▸ Task list
1. Rewrite the paragraph of the cost governance ADR that begins "AGT's agent-sre module already tracks" as a short bulleted list that keeps its main facts.
2. Copy the cost governance ADR word for word from "ADR 0012: Cost" up to and including "a key capability.".

(Beginning of Provided text)

Skip to content

ADR 0012: Cost Governance via Observability Policies in Agent SRE

  • Status: accepted
  • Date: 2026-05-06

Context

AI agents incur real costs through LLM API calls, tool invocations, and external service usage. Organizations need visibility into and control over agent spending, especially in multi-agent orchestration where costs can escalate quickly through cascading calls.

AGT's agent-sre module already tracks cost_per_task as a post-hoc metric alongside SLOs and error budgets. However, there is no policy-driven cost governance: no budget enforcement, no alerts when spending trends upward, and no way to define per-agent or global cost limits.

Industry analysts identify cost governance as a gap in agent security platforms. Our thought leadership work identified "observability policies that understand: this is a paid call, this is an unpaid call" as a key capability.

(End of Provided text)
(Beginning of Information provided)

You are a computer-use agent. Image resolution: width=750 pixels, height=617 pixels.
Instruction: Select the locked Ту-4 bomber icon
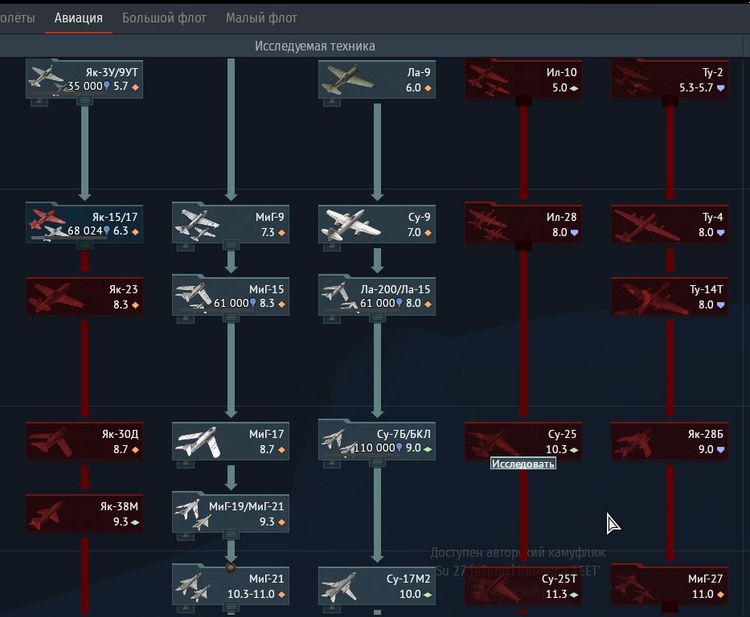tap(641, 223)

(End of Information provided)

▸ Solutions for each task
1.
- AGT's agent-sre module already tracks cost_per_task as a post-hoc metric, alongside SLOs and error budgets.
- It has no policy-driven cost governance.
- There is no budget enforcement.
- There are no alerts when spending trends upward.
- Per-agent or global cost limits cannot be defined.

2.
ADR 0012: Cost Governance via Observability Policies in Agent SRE

  • Status: accepted
  • Date: 2026-05-06

Context

AI agents incur real costs through LLM API calls, tool invocations, and external service usage. Organizations need visibility into and control over agent spending, especially in multi-agent orchestration where costs can escalate quickly through cascading calls.

AGT's agent-sre module already tracks cost_per_task as a post-hoc metric alongside SLOs and error budgets. However, there is no policy-driven cost governance: no budget enforcement, no alerts when spending trends upward, and no way to define per-agent or global cost limits.

Industry analysts identify cost governance as a gap in agent security platforms. Our thought leadership work identified "observability policies that understand: this is a paid call, this is an unpaid call" as a key capability.